I started consciously developing survival skills just before I turned 3. Of course, my critical thinking was non-existent, physical strength under developed, ability to communicate just underway and my understanding of life was zero.
I was peacefully living with my parents and two really big and old girls in a huge apartment in a small town in Communist Romania. I focus on the word PEACEFULLY. Doing my thing, minding my own business, using the yellow potty, trying to pronounce the long names of those big girls and really upset that I couldn’t reach the door handles. The radio was playing nice music and I didn’t know it at the time, but I loved dancing.
However, I learned that I had serious infringements on my freedom. I was not supposed to upset those big girls, nor disturb my parents. While mommy and daddy were still nice and cute, when I’d go beyond the allowable limits, you guessed it, those two big girls (whom I was supposed to call sisters) became as mean as they could get. After accepting the unexplained fact that they also had to live with my mommy and daddy, I had to figure out what to do with them. Our apartment was huge, but so were they. And they were taking up so much space; I barely had any place for myself.
The rooms were theirs, the books were theirs, the shoes were theirs, It seemed like EVERYTHING was theirs. I was ok with ‘THEIRS’, but not with my having to respect that. After all, I thought they were all living with me to cater to my needs.
When MY parents were around, these old women, about 7 and 9 years old, wouldn’t bother me. All I had to do was start crying and accusing one, or both, of them of hurting me. As I learned, my parents didn’t like the sound of their crying baby so they came to my rescue and put the sisters in their place – whether it was warranted or not.
There would be payback. With both parents out of the house, my nanny not yet there, I was left defenseless with the two monster sisters. One was meaner than the other. One day everything got out of control. They had completely abused my compassionate, peaceful self, without realizing I could actually run and achieve minor tasks on my own. They were simply antagonizing me.
“Shut up, stop running, don’t touch my books, give me my pen back, and don’t rip my notebooks, “they seemed to yell in unison. I tried to fight back, but couldn’t. They were using words I didn’t often understand…and were 4 times my size (6 times when they were mean.)
I needed a weapon. My mother’s high heels. I picked up those shoes and threw them at the raging creatures. The meanest one locked herself into her room to study. I banged on her door. She wouldn’t open it, so I kept throwing shoes hoping she’d open the door and a shoe would hit her right in that mean face.
The other one defied me and went into our parent’s room saying she wasn’t afraid of a baby. And just like that, she picked up a book to read. Seeing an opportunity, I threw a nice leather, beautiful high heel into her face. She started bleeding. And I knew I was in trouble.

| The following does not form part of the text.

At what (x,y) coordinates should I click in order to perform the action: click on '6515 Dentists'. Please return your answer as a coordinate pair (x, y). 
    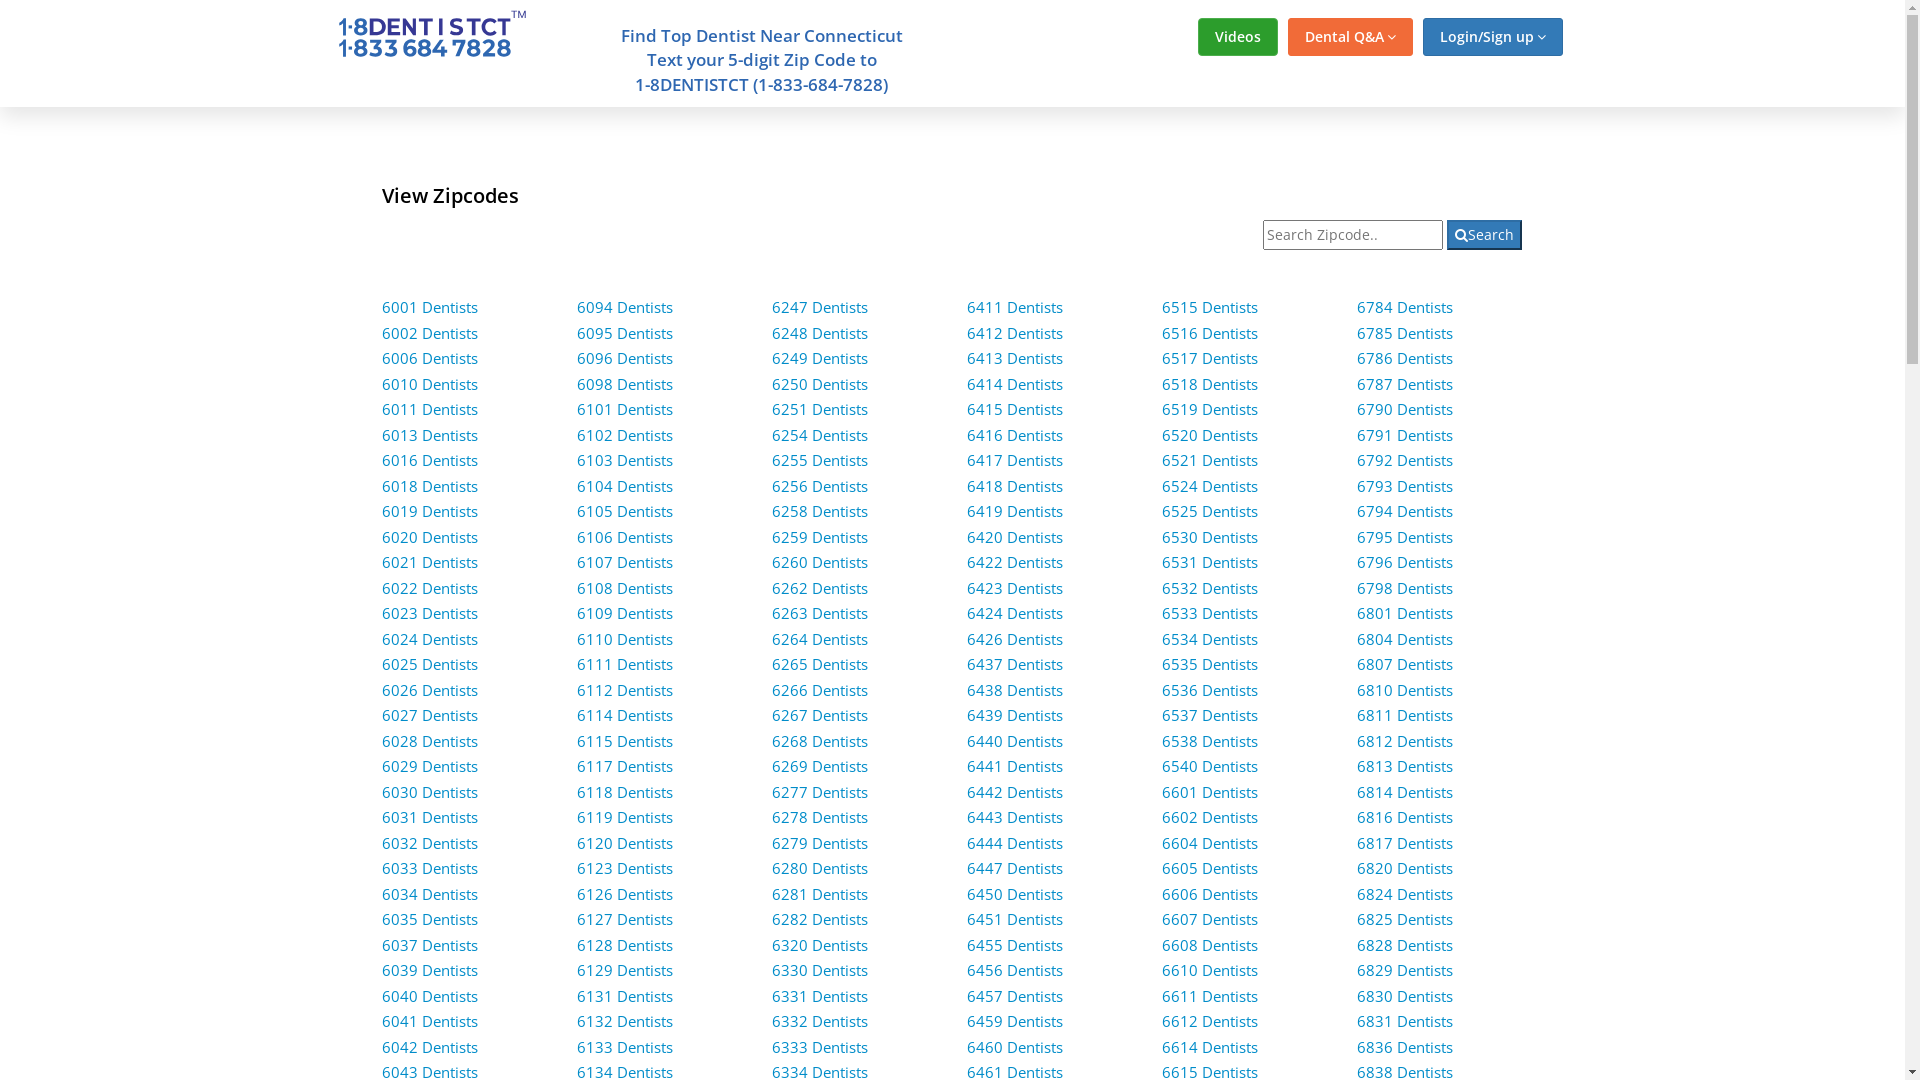
    Looking at the image, I should click on (1208, 307).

When my parents got home, the screaming stopped and the investigation began.
My dad said something about ‘wrong doing’ and ‘identifying the facts, discovering the truth and punishing the guilty party’. All four of them started talking in long, full sentences that I didn’t quite understand, but my intuition was telling me I may be in trouble.
The mean one was pointing at me. I think she was told by a parent that it was rude to point…so she started saying my name out loud. “Ioana blah blah blah.” She showed my parents the door I had targeted with the shoes. It had new scratches and cracks that I had never seen before. My mother’s shoes were all over the place.
The parents look at me, looked at the shoes, and looked at the door while still attending to my sister’s broken nose. She was perfectly composed and said she wasn’t afraid of a baby. She said “baby Ioana was irrational” and didn’t think “a baby could hurt me.”
They all turned and looked at me.
I made my eyes really big…and smiled…and said “Hello.”
Mother continued attending to the nose bleed and Father was still investigating.
He looked at me, gently checked my face and asked, “Did you get hurt? What did they do to you? Did they frighten you? Did they touch you?”
I immediately forgot how to speak and started crying. I said, “Daddy, they hurt me. They pushed me in the corner and they beat me. And they wanted to kill me.”
“Are you telling the truth,” my Father the Judge asked, obviously shocked?
I didn’t know what “truth” meant, but I didn’t want to act as though I didn’t understand him so I refused to answer.
The verdict was clear. The baby girl did not have the strength to throw shoes hard enough to cause damage to anything or anyone.
Once the crime scene was cleaned, the villains got their punishment and I got extra love. The nanny would be my new book reader whenever I wanted. And life seemed just about perfect. The art of deception certainly starts early.